Abstract

The ultra-high risk (UHR) state was originally conceived to identify individuals at imminent risk of developing psychosis. Although recent studies have suggested that most individuals designated UHR do not, they constitute a distinctive group, exhibiting cognitive and functional impairments alongside multiple psychiatric morbidities. UHR characterization using molecular markers may improve understanding, provide novel insight into pathophysiology, and perhaps improve psychosis prediction reliability. Whole-blood gene expressions from 56 UHR subjects and 28 healthy controls are checked for existence of a consistent gene expression profile (signature) underlying UHR, across a variety of normalization and heterogeneity-removal techniques, including simple log-conversion, quantile normalization, gene fuzzy scoring (GFS), and surrogate variable analysis. During functional analysis, consistent and reproducible identification of important genes depends largely on how data are normalized. Normalization techniques that address sample heterogeneity are superior. The best performer, the unsupervised GFS, produced a strong and concise 12-gene signature, enriched for psychosis-associated genes. Importantly, when applied on random subsets of data, classifiers built with GFS are “meaningful” in the sense that the classifier models built using genes selected after other forms of normalization do not outperform random ones, but GFS-derived classifiers do. Data normalization can present highly disparate interpretations on biological data. Comparative analysis has shown that GFS is efficient at preserving signals while eliminating noise. Using this, we demonstrate confidently that the UHR designation is well correlated with a distinct blood-based gene signature.

Highlights

  • Prodromal intervention has reportedly beneficial effects in attenuating, delaying, and even preventing psychosis onset (McGlashan et al, 2003; McGorry et al, 2002; Morrison et al, 2004)

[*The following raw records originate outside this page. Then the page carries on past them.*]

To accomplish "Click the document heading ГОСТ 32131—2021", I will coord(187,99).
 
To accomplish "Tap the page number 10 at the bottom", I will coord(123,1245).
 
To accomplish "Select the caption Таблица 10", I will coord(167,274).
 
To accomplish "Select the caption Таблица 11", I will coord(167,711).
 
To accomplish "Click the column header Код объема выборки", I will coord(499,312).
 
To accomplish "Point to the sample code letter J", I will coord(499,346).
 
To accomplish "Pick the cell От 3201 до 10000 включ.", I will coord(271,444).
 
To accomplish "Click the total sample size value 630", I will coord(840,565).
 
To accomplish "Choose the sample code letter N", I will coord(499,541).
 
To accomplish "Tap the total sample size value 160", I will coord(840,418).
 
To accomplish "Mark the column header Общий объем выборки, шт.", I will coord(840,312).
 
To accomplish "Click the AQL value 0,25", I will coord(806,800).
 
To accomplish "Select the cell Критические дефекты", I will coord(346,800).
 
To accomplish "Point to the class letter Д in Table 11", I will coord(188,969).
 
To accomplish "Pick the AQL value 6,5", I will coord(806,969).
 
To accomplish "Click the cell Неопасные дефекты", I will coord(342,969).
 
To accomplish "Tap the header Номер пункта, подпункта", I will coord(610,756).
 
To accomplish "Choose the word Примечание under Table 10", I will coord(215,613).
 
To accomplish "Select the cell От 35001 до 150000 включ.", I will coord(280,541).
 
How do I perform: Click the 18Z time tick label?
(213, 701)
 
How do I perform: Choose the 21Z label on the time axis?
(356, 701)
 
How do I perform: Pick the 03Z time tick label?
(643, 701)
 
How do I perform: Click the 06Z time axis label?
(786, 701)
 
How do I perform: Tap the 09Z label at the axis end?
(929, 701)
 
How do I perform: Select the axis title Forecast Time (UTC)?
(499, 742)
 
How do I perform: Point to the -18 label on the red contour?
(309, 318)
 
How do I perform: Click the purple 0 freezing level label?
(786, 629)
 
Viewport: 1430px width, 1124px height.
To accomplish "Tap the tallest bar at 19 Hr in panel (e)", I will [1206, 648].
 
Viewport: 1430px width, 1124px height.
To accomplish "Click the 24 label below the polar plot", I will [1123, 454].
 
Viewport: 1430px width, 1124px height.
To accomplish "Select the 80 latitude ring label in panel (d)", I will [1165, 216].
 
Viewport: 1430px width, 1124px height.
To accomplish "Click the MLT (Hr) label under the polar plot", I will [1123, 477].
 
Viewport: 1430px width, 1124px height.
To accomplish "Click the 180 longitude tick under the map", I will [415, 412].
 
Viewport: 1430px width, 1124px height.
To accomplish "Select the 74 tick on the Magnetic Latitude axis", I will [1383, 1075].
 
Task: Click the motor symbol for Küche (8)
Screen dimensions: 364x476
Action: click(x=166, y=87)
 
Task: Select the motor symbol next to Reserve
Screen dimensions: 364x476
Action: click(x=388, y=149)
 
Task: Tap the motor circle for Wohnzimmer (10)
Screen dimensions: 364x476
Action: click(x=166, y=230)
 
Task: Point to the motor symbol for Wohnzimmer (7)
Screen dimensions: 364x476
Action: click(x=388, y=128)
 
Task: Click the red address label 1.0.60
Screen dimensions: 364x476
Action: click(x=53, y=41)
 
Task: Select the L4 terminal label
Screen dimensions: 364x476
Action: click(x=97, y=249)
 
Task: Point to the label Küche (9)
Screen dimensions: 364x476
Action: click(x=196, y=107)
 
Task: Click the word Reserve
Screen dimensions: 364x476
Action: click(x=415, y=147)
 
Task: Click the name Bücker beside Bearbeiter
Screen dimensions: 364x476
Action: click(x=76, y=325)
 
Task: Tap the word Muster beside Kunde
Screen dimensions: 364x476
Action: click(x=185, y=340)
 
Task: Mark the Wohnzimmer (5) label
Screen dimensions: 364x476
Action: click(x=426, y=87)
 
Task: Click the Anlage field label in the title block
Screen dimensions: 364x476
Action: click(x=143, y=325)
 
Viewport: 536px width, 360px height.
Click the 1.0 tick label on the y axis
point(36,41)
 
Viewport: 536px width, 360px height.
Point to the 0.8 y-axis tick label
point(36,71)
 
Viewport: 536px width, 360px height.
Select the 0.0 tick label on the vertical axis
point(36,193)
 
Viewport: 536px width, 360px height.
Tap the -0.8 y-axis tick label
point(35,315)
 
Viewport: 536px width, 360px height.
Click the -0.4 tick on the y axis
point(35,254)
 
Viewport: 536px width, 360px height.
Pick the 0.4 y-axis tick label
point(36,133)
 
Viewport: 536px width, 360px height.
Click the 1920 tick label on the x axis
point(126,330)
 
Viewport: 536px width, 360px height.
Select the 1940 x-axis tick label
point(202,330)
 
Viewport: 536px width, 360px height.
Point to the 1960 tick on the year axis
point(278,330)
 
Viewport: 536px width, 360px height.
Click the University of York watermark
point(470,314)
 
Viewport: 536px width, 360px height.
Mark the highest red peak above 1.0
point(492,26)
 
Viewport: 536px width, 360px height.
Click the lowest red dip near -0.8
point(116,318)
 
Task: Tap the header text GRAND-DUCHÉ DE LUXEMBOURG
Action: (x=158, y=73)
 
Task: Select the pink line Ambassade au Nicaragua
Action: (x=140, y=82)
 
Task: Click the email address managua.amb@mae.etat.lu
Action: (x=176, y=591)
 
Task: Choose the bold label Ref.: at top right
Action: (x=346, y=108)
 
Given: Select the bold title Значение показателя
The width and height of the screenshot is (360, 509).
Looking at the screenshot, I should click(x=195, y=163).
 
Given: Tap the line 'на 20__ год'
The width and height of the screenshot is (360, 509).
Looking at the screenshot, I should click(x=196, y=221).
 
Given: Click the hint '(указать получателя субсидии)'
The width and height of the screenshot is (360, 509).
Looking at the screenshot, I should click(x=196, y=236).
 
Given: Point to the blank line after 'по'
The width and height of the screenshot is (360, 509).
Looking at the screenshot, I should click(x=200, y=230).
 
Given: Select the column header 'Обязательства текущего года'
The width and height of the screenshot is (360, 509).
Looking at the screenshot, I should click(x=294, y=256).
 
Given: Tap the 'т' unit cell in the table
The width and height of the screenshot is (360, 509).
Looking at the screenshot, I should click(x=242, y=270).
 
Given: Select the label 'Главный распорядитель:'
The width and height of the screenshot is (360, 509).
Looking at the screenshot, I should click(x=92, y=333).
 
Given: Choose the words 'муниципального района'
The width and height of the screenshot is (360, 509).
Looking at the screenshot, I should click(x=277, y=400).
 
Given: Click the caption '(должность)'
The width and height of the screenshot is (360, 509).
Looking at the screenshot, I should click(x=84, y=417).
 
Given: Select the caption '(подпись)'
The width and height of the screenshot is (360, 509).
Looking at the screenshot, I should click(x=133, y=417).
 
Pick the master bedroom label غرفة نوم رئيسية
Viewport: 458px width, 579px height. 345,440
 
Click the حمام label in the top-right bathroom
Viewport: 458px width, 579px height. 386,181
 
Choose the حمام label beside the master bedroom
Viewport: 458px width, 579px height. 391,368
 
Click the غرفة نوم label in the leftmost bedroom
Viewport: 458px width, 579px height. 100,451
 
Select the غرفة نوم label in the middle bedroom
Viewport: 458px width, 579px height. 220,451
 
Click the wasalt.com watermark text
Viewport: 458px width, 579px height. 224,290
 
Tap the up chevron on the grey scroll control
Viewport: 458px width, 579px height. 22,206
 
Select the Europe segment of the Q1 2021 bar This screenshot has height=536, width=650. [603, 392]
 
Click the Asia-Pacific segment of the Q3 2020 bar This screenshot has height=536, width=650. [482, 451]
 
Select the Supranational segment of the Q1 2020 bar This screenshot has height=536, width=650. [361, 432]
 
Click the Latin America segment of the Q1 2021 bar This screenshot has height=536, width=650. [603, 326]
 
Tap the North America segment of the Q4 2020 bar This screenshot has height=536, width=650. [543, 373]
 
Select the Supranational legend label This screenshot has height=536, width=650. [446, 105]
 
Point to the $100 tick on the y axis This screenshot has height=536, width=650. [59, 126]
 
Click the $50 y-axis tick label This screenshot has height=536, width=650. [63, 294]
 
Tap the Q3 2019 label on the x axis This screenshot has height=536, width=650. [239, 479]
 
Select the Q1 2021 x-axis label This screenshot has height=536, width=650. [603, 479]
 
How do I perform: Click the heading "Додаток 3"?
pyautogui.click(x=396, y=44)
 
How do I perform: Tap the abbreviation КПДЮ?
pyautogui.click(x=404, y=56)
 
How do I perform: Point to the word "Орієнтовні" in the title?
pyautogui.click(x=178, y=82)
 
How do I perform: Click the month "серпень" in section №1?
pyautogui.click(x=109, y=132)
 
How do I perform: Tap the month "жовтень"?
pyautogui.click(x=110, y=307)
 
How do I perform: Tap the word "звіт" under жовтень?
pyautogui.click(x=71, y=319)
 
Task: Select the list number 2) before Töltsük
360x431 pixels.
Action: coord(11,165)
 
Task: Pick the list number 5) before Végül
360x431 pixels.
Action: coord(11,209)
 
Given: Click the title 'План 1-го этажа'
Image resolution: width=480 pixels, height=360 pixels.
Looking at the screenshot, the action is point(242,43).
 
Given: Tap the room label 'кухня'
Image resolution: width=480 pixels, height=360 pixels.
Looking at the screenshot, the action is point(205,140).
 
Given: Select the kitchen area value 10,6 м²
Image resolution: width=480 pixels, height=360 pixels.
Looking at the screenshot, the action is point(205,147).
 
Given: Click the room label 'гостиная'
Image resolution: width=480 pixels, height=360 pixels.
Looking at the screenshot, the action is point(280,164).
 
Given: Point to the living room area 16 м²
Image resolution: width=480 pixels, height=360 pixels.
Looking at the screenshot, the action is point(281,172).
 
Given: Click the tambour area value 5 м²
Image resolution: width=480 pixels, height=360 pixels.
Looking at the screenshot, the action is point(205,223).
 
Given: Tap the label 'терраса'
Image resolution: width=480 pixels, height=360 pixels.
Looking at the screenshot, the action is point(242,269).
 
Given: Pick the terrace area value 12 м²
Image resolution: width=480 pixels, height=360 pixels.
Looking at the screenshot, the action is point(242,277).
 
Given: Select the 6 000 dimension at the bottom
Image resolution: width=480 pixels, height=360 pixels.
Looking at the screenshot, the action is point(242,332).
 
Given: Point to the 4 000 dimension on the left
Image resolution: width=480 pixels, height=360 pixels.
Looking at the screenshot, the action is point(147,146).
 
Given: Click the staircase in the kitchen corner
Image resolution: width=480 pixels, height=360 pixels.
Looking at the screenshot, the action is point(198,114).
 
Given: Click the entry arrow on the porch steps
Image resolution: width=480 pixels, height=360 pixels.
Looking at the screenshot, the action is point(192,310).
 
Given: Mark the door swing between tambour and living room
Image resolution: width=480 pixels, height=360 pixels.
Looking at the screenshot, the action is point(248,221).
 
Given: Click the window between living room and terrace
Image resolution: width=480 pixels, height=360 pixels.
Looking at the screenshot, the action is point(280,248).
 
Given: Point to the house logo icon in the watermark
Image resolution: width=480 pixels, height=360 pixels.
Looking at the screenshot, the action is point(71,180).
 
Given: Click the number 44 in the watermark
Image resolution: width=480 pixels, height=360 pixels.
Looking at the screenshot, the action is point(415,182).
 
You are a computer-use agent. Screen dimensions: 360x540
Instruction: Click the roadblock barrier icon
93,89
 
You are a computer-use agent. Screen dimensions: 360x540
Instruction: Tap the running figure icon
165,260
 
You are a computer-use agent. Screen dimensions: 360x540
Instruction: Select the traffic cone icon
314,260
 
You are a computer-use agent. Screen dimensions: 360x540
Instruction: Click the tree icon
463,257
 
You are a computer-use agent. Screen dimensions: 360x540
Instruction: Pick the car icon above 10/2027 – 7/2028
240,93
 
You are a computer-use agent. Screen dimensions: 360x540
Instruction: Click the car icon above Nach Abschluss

  • ultra-high risk (UHR) designation is useful: Approximately 10%–50% of positively identified individuals convert to psychosis within a year (Haroun, Dunn, Haroun, & Cadenhead, 2006; Lencz, Smith, Auther, Correll, & Cornblatt, 2003; Mason et al, 2004; Yung et al, 2006)

  • Probe-to-gene name mapping, and following median centering of expression, four normalization approaches are applied on the quantified data: Logconversion (None), quantile normalization (Quantile), gene fuzzy scoring (GFS; Belorkar & Wong, 2016), and surrogate variable analysis (SVA; Leek & Storey, 2007)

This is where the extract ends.